At this time, students also have the opportunity to practice ascending out of a crevasse, on their own
with the use of their prussiks. This gives a much more realistic feel of what self-rescue is all about.
Crevasses can be a hazardous environment, and care must be taken to mitigate the risks properly.
Guides emphasize climber safety and well-being. Nevertheless, this is an extremely memorable and
rewarding day.
AUG 17: At this point, students should have made the transition to becoming valuable members of a
rope team and the group is now ready to push higher on the mountain. Depending on conditions and
weather, we’ll either use this day to go for the summit or establish an advanced glacier camp.
Moving to a higher camp usually takes about one to two hours of travel time and helps solidify both
rope team travel skills and allows for practice constructing another safe and secure camp. This also gives
us the option to push the summit attempt back a day if the weather doesn’t cooperate.
The most important skills we’ll learn are how to prepare, plan and execute the summit climb.
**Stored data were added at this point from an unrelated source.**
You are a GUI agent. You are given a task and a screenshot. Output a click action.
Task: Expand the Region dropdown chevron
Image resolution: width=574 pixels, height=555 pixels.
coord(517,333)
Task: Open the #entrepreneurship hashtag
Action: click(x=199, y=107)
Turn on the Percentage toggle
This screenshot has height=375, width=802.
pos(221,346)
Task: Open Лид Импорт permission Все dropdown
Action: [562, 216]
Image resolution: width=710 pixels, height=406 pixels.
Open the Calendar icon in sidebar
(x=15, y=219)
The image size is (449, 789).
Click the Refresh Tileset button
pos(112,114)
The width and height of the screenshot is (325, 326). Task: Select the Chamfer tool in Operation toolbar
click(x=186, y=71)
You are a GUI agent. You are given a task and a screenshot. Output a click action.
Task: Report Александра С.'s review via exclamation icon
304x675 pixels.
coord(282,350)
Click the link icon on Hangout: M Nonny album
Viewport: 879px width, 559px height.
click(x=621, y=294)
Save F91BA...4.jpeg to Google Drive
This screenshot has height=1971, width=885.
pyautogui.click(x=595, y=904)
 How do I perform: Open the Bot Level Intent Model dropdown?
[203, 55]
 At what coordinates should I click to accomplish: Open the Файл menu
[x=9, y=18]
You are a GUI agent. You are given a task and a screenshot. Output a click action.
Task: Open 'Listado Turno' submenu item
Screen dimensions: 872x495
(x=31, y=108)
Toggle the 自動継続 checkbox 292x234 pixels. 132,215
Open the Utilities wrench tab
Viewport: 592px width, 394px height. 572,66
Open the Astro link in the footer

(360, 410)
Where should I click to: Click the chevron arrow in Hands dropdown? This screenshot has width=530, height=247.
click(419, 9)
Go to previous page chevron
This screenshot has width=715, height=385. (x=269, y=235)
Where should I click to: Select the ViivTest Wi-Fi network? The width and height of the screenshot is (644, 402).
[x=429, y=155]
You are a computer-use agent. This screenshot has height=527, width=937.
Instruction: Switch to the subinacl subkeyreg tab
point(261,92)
Developing a route plan, assessing the hazards, preparing one’s summit pack, climbing and descending
safely through massive glaciers and seracs to an icy Cascades summit is a rewarding experience with
breathtaking views in every direction. Furthermore, it is a demanding day, both physically and mentally,
which provides great training for more advanced objectives students may encounter later in their
climbing careers.
AUG 18: The final day of the course is used for a summit attempt, if it was delayed. Or it can be used to
address additional topics such as: advance cramponing, ice climbing, climbing at altitude, and advance
rescue systems.
Finally, we break down camp in accordance with our Leave No Trace principles, and hike back down to
the trailhead and return to Seattle in the evening. It is often customary to have a group meal back in the
first town we come to and celebrate six great days spent in the mountains!
Topics such as navigation (GPS, map, compass, altimeter and white navigation), route-finding, and
glaciology will be incorporated into the curriculum throughout the entire course and are often not
designated for a particular time. Furthermore, throughout the course, emphasis will continually be
placed on checking and maintaining good self-awareness and well-being, in addition to ensuring that our
camps are always clean and secure.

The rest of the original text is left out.